• Work order:
Set down every record below exactly as it appears, but without the pictures.
□ □ □
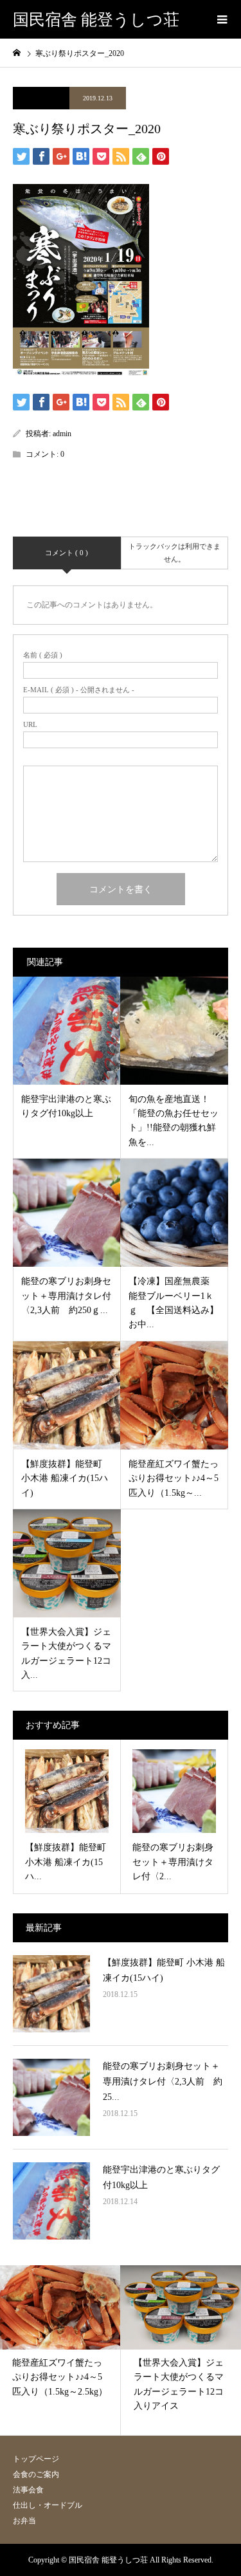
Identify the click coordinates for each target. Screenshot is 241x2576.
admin (62, 433)
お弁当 (24, 2520)
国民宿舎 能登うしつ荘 (96, 19)
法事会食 (28, 2489)
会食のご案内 (36, 2474)
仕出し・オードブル (47, 2505)
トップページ (36, 2458)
□ □ □
• Exercise response:
Identify the click coordinates for each target. Screenshot is 241x2576.
admin (62, 433)
お弁当 (24, 2520)
国民宿舎 能登うしつ荘 (96, 19)
法事会食 (28, 2489)
会食のご案内 (36, 2474)
仕出し・オードブル (47, 2505)
トップページ (36, 2458)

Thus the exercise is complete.